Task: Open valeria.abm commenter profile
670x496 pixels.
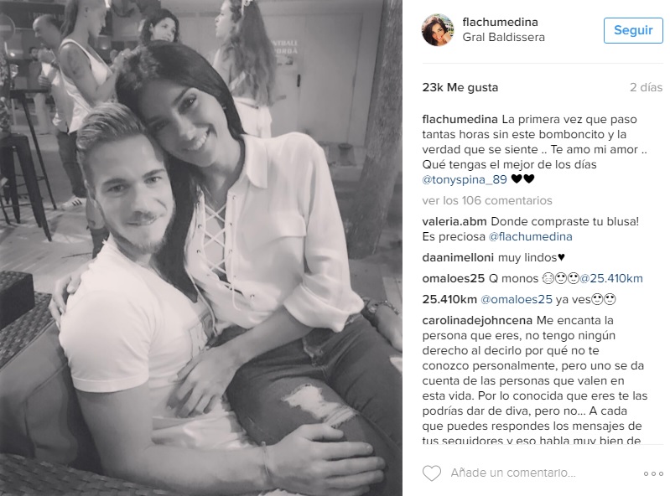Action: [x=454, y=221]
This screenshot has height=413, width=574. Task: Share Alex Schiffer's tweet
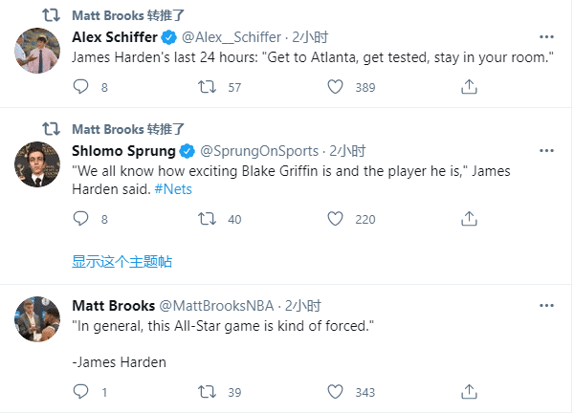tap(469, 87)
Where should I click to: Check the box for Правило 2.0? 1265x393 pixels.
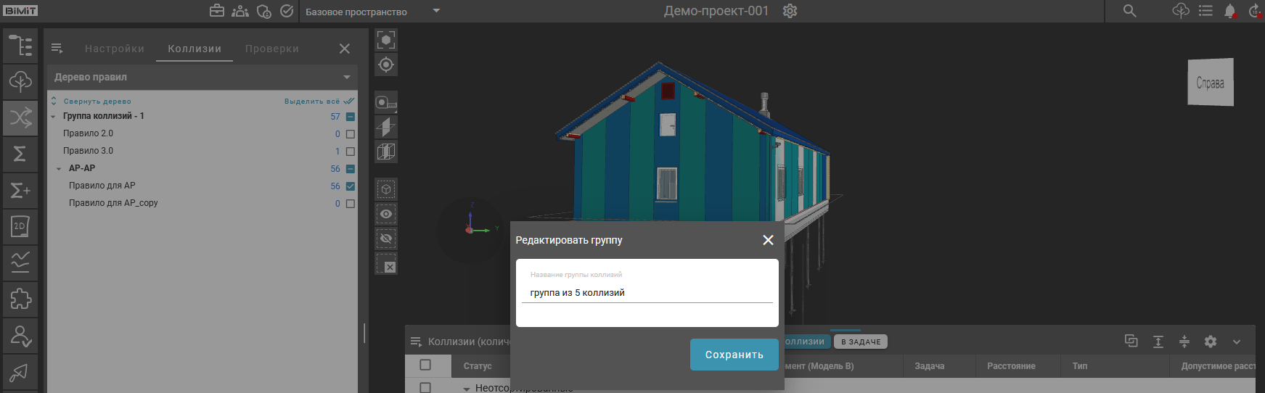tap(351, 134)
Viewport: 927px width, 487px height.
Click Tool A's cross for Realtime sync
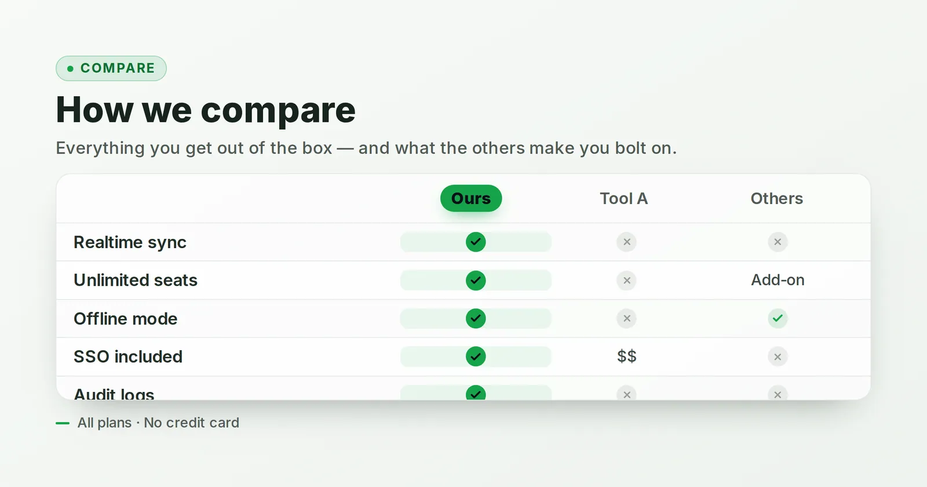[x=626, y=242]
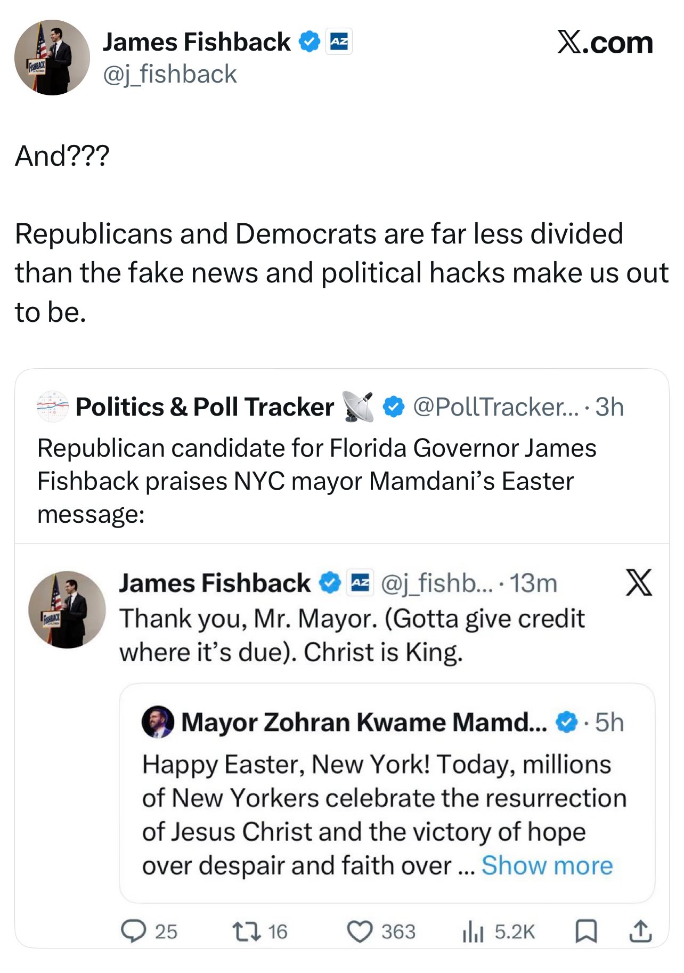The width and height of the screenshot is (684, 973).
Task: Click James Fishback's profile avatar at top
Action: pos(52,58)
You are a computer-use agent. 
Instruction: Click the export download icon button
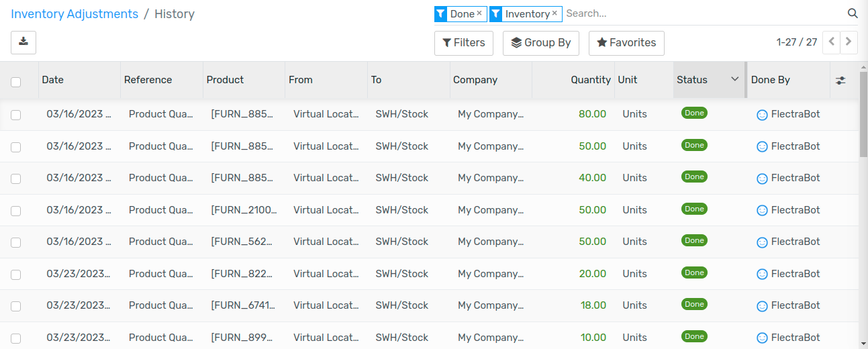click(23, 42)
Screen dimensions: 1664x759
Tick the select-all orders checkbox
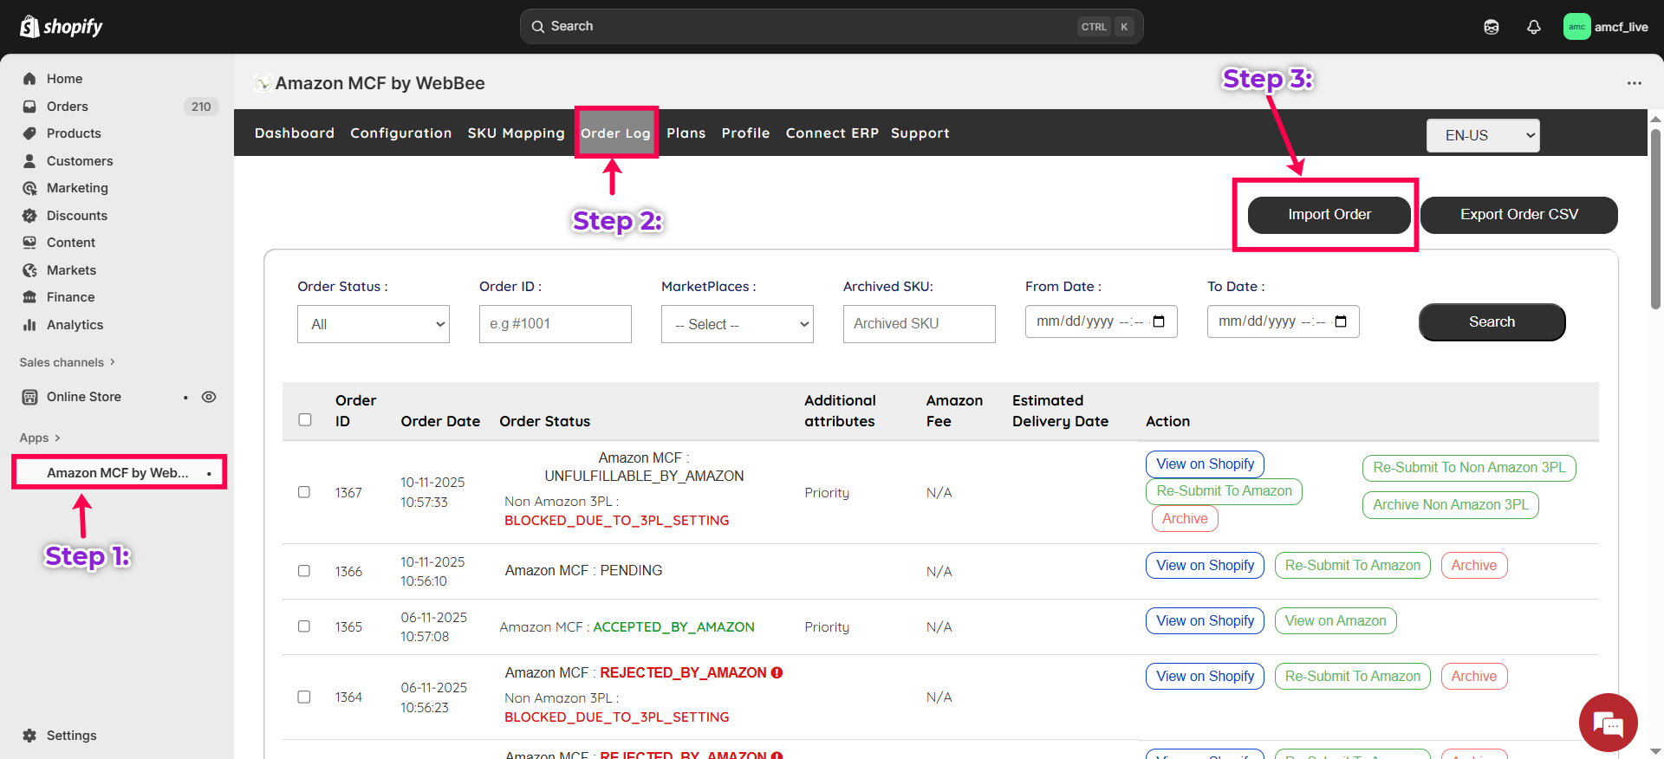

+-------+

WHAT IS ASKED | Give the items again from the line with "Viewport: 927px width, 487px height." through the end of the items, changing "checkbox" to "check box" and leaving everything else unchanged. Leave the pictures out of your answer.

SOLUTION |
Viewport: 927px width, 487px height.
Click Tool A's cross for Realtime sync
[x=626, y=242]
The width and height of the screenshot is (684, 973).
Task: Click James Fishback's profile avatar at top
Action: pos(52,58)
You are a computer-use agent. 
Instruction: Click the export download icon button
click(23, 42)
Screen dimensions: 1664x759
Tick the select-all orders check box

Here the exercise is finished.